TEXTE EXTRAIT:
-.-.-

Texte intégral
ROMAIN DESARBRES
C'est une semaine décisive pour le gouvernement et la réforme des retraites. Manifestations aujourd'hui et treizième jour de grève. Bonjour et merci Olivier DUSSOPT d'être avec nous ce matin.
OLIVIER DUSSOPT
Bonjour.
ROMAIN DESARBRES
Vous êtes secrétaire d'Etat auprès du ministre de l'Action et des Comptes publics et vous êtes en charge de la Fonction publique. Votre nom est cité pour remplacer Jean-Paul DELEVOYE. Question toute simple : est-ce que vous avez été contacté ?
OLIVIER DUSSOPT
Vous savez, à chaque fois qu'il y a une modification dans une équipe gouvernementale, des noms circulent. Je ne pense pas que ça la question première.
ROMAIN DESARBRES
Mais est-ce que vous connaissez déjà la… Est-ce que vous seriez l'homme de la situation ? Est-ce que vous connaissez la réforme sur le bout des doigts ?

-.-.-

[Entrées de données enregistrées]

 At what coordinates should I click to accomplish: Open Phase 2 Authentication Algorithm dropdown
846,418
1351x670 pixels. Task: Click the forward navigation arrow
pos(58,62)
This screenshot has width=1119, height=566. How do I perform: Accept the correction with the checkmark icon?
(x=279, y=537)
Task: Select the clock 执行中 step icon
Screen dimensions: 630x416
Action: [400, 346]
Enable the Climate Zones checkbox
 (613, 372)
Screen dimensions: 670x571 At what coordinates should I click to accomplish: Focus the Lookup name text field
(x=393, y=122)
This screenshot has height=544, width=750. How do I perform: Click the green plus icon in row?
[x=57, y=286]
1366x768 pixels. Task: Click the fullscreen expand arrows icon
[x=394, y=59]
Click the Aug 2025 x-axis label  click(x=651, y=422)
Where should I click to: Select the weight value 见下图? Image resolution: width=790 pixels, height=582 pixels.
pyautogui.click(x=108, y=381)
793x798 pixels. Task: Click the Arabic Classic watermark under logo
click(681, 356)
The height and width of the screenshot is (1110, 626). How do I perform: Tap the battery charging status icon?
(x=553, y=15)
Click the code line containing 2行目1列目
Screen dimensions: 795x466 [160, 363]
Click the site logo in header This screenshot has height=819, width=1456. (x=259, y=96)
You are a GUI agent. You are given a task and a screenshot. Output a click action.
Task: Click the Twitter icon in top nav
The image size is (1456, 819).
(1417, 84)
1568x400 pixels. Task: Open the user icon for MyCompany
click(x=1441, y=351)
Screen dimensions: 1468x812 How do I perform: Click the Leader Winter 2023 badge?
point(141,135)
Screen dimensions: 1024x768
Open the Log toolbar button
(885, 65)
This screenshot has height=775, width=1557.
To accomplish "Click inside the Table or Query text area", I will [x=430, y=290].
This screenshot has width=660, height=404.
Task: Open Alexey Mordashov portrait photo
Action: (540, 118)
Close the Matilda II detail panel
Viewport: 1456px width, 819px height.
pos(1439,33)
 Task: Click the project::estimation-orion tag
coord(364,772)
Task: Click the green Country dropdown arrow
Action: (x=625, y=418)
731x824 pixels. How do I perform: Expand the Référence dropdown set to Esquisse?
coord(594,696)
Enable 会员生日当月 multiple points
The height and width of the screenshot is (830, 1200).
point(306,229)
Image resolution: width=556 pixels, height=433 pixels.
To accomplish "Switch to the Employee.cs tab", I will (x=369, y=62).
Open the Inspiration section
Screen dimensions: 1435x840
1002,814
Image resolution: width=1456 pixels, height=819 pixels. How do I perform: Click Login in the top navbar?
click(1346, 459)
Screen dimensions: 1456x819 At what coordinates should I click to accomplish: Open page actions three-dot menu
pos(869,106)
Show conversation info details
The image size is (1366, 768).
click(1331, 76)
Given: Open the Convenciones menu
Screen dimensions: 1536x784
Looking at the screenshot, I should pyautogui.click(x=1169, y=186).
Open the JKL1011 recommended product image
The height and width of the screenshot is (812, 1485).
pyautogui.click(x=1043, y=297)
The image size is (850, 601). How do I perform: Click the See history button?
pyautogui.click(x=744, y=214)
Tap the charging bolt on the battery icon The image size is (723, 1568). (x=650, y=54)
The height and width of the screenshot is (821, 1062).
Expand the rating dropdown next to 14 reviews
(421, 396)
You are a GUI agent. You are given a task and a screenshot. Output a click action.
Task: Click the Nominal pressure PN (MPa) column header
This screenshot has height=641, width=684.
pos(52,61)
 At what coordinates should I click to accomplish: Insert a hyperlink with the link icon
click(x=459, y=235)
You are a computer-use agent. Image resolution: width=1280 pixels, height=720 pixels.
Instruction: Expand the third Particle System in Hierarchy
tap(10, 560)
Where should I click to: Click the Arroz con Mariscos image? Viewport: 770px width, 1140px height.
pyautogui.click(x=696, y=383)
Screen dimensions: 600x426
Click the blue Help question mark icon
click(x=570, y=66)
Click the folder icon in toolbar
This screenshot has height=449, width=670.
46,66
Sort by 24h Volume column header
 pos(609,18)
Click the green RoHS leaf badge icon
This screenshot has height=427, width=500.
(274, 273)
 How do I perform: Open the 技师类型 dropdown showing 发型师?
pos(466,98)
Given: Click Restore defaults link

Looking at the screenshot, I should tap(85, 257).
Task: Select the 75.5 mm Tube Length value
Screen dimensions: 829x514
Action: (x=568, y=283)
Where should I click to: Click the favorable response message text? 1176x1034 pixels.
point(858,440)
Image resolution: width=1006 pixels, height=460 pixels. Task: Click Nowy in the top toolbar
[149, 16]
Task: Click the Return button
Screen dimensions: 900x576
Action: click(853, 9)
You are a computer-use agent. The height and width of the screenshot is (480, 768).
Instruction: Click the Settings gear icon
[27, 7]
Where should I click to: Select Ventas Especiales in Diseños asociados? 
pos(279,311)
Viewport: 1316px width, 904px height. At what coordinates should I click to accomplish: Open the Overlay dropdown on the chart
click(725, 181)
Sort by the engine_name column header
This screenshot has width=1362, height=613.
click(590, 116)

-.-.-

CONSIGNES DE LA TÂCHE:
Pouvez-vous réécrire le passage de l'entretien sur la réforme des retraites qui commence par les mots « Texte intégral » et se termine par « nous ce matin. », en remplaçant « gouvernement » par « pouvoir exécutif » ? Ces entrées proviennent d'une autre source.

RÉPONSE COMPLÈTE:
Texte intégral
ROMAIN DESARBRES
C'est une semaine décisive pour le pouvoir exécutif et la réforme des retraites. Manifestations aujourd'hui et treizième jour de grève. Bonjour et merci Olivier DUSSOPT d'être avec nous ce matin.